Text excerpt:
---*---

Re: Connecting an Application to the Cluster

2014-02-17 Thread Michael (Bach) Bui
Spark has the concept of  Driver and Master

Driver is your the spark program that you run in your local machine. 
SparkContext resides in the driver together with the DAG scheduler.
Master is responsible for managing cluster resources, e.g. giving the Driver 
the workers that it needed. The Master can be either Mesos master (for Mesos 
cluster), or Spark master (for Spark standalone cluster), or ResourceManager 
(for Hadoop cluster)
Given the resources assigned by Master, Driver will user DAG to assign tasks to 
workers.

So yes, the result of spark's actions will be sent back to driver, which is 
your local console.


On Feb 17, 2014, at 10:54 AM, David Thomas dt5434...@gmail.com wrote:

 So if I do a spark action, say, collect, will I be able to see the result on 
 my local console? Or would it be only available only on the cluster master?
 
 
 On Mon, Feb 17, 2014 at 9:50 AM, purav aggarwal puravaggarwal...@gmail.com 
 wrote:
 Your local machine simply submits your job (in the form of jar) to the 
 cluster.
 The master node is where the SparkContext object is created, a DAG of your 
 job is formed and tasks (stages) are assigned to different workers - which 
 are not aware of anything but computation of task being assigned.
 
 
 On Mon, Feb 17, 2014 at 10:07 PM, David Thomas dt5434...@gmail.com wrote:
 Where is the SparkContext object created then? On my local machine or on the 
 master node in the cluster?
 
 
 On Mon, Feb 17, 2014 at 4:17 AM, Nhan Vu Lam Chi nhani...@adatao.com wrote:
 Your local app will be called driver program, which creates jobs and 
 submits them to the cluster for running.
 
 
 On Mon, Feb 17, 2014 at 9:19 AM, David Thomas dt5434...@gmail.com wrote:
 From docs:
 Connecting an Application to the Cluster
 
 To run an application on the Spark cluster, simply pass the spark://IP:PORT 
 URL of the master as to the SparkContext constructor.
 
 Could someone enlighten me on what happens if I run the app, from say, 
 Eclipse on my local machine, but use the url of the master node which is on 
 cloud. What role does my local JVM play then?
 
 
 
 



Re: Connecting an Application to the Cluster

2014-02-17 Thread Michael (Bach) Bui
It used to be that you have to read Spark code to figure this information out.
However, Spark team has recently published this info here: 
http://spark.incubator.apache.org/docs/latest/cluster-overview.html






On Feb 17, 2014, at 11:35 AM, purav aggarwal puravaggarwal...@gmail.com wrote:

 Sorry for the incorrect information. Where can I pick up these 
 architectural/design concepts for Spark?
 I seem to have misunderstood the responsibilities of the master and the 
 driver.

---*---

Objective 1:
Name every person who posts or is quoted in the Spark cluster thread.
Objective 2:
Check each statement against the Spark cluster thread. (a) The SparkContext resides in the driver. (b) The result of a Spark action is available only on the cluster master. (c) The Master can be a ResourceManager for a Hadoop cluster. For each, answer yes or no and quote the deciding words.
Objective 3:
Extend the Spark cluster thread, picking up right after its final sentence.

Recorded information:
---*---

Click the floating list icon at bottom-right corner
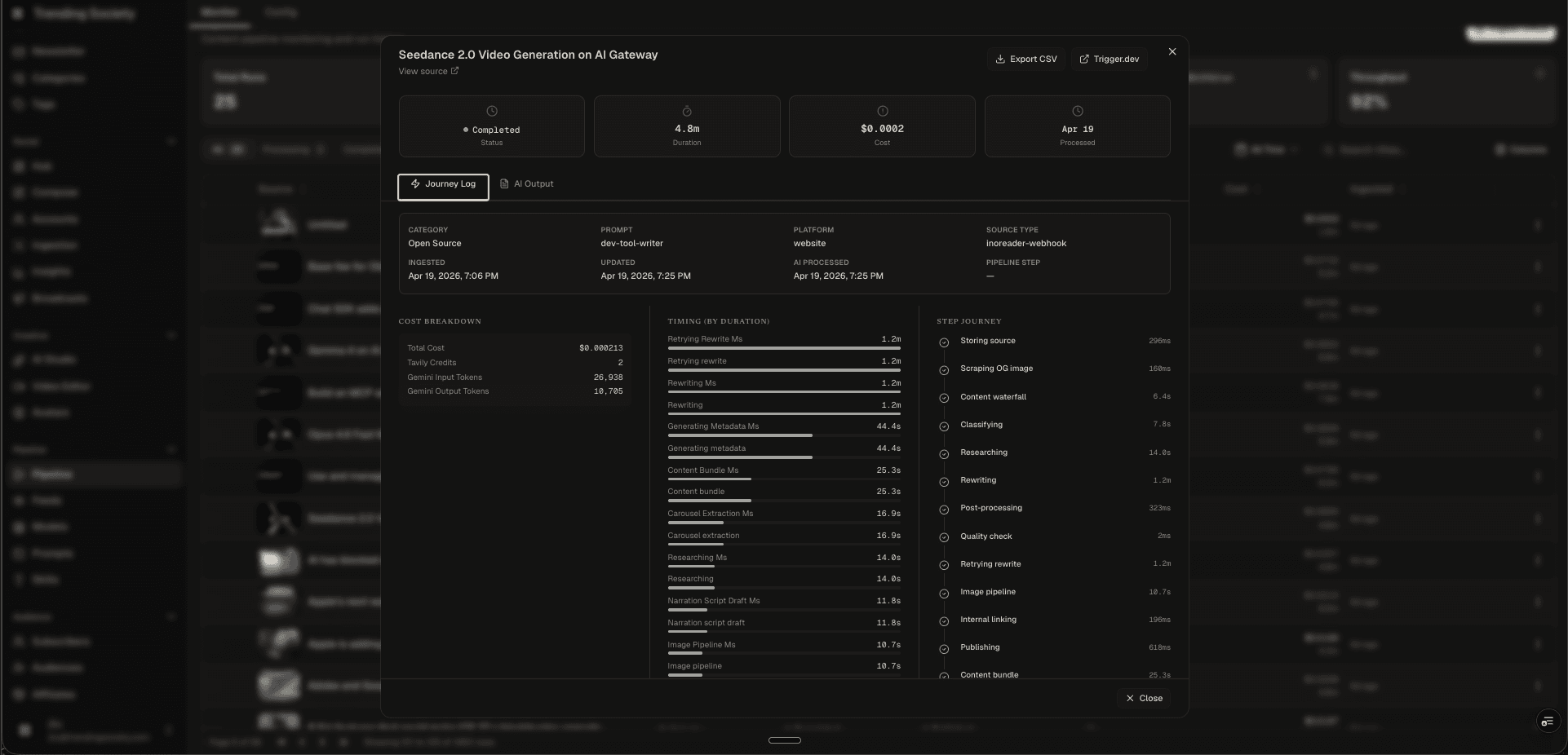click(x=1547, y=722)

---*---

Reply 1:
Michael (Bach) Bui, David Thomas, purav aggarwal, Nhan Vu Lam Chi

Reply 2:
(a) Yes: "SparkContext resides in the driver together with the DAG scheduler."
(b) No: "the result of spark's actions will be sent back to driver, which is your local console."
(c) Yes: "or ResourceManager (for Hadoop cluster)"

Reply 3:
 
 
 On Mon, Feb 17, 2014 at 10:51 PM, Michael (Bach) Bui free...@adatao.com 
 wrote:
 Spark has the concept of  Driver and Master
 
 Driver is your the spark program that you run in your local machine. 
 SparkContext resides in the driver together with the DAG scheduler.
 Master is responsible for managing cluster resources, e.g. giving the Driver 
 the workers that it needed. The Master can be either Mesos master (for Mesos 
 cluster), or Spark master (for Spark standalone cluster), or ResourceManager 
 (for Hadoop cluster)
 Given the resources assigned by Master, Driver will user DAG to assign tasks 
 to workers.
 
 So yes, the result of spark's actions will be sent back to driver, which is 
 your local console.
 
 
 On Feb 17, 2014, at 10:54 AM, David Thomas dt5434...@gmail.com wrote:
 
 So if I do a spark action, say, collect, will I be able to see the result on 
 my local console? Or would it be only available only on the cluster master?
 
 
 On Mon, Feb 17, 2014 at 9:50 AM, purav aggarwal puravaggarwal...@gmail.com 
 wrote:
 Your local machine simply submits your job (in the form of jar) to the 
 cluster.
 The master node is where the SparkContext object is created, a DAG of your 
 job is formed and tasks (stages) are assigned to different workers - which 
 are not aware of anything but computation of task being assigned.
 
 
 On Mon, Feb 17, 2014 at 10:07 PM, David Thomas dt5434...@gmail.com wrote:
 Where is the SparkContext object created then? On my local machine or on the 
 master node in the cluster?
 
 
 On Mon, Feb 17, 2014 at 4:17 AM, Nhan Vu Lam Chi nhani...@adatao.com wrote:
 Your local app will be called driver program, which creates jobs and 
 submits them to the cluster for running.
 
 
 On Mon, Feb 17, 2014 at 9:19 AM, David Thomas dt5434...@gmail.com wrote:
 From docs:
 Connecting an Application to the Cluster
 
 To run an application on the Spark cluster, simply pass the spark://IP:PORT 
 URL of the master as to the SparkContext constructor.
 
 Could someone enlighten me on what happens if I run the app, from say, 
 Eclipse on my local machine, but use the url of the master node which is on 
 cloud. What role does my local JVM play then?
 
 
 
 
 
 



Re: How to map each line to (line number, line)?

2013-12-30 Thread Michael (Bach) Bui
Note that, Spark use HDFS API to access the file. 
HDFS API has KeyValueTextInputFormat that addresses Aureliano’s requirement.

I am just not sure it KeyValueTextInputFormat has been pulled into the latest 
version of spark yet.
Without that, it may be messy to make sure that the partition boundary is a new 
line character.

I think this usage pattern is important, if it is not yet available, I can try 
to pull it in.


Michael (Bach) Bui, PhD,
Senior Staff Architect, ADATAO Inc.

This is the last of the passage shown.